* **TASK REQUIREMENTS**
Going line by line through the data below, report how many lines include the word "button", with nothing added.

#### RECORDS TO PROCESS

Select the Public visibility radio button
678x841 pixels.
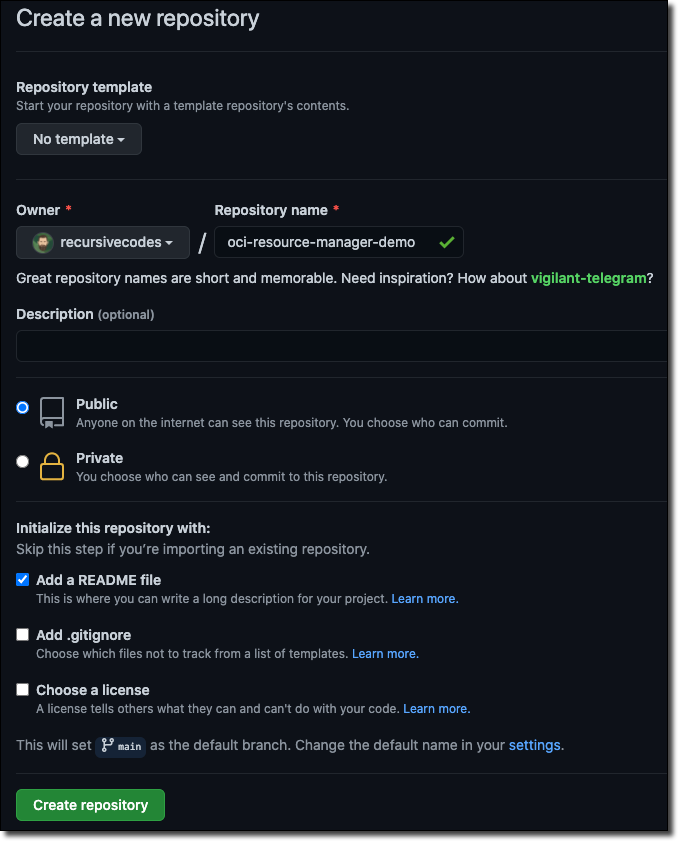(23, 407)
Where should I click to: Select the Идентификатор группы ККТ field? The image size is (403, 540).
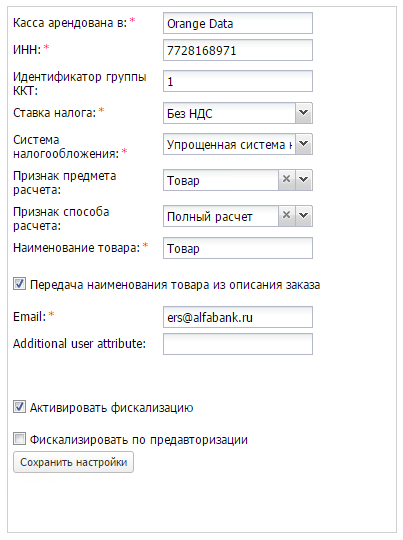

########
#### RECORDS TO PROCESS

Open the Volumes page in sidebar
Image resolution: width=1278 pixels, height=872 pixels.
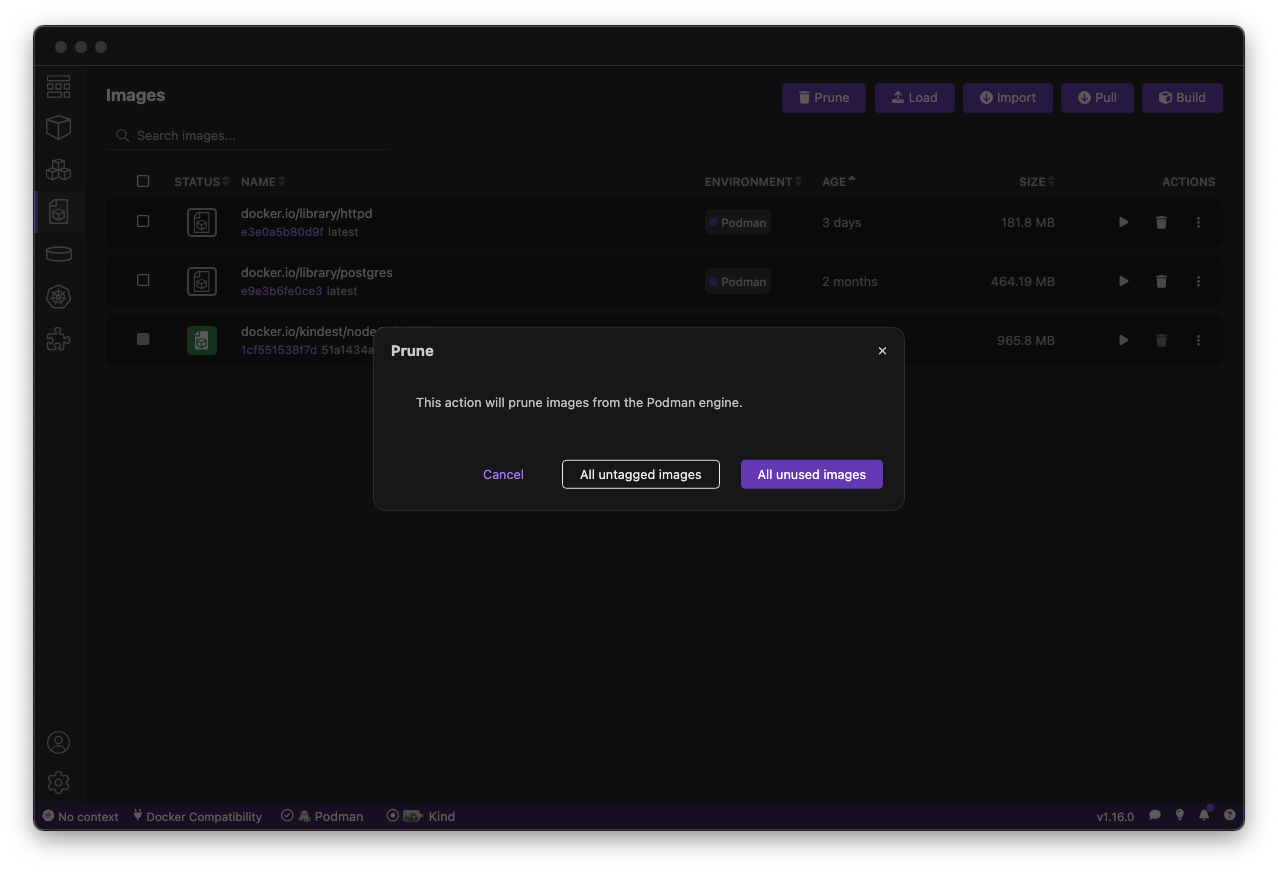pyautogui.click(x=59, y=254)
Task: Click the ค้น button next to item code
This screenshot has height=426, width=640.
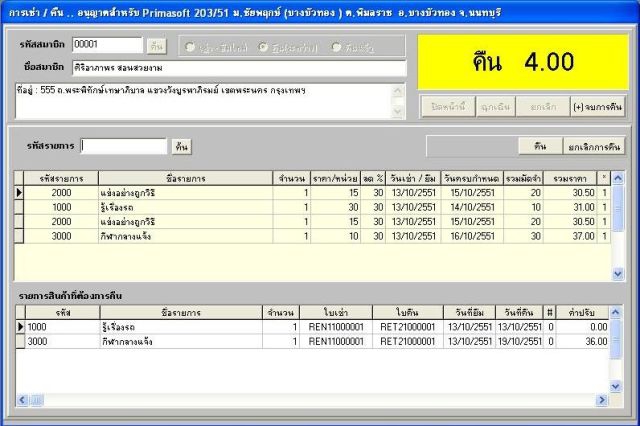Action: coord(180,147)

########

* **ANSWER FOR THIS EXERCISE**
2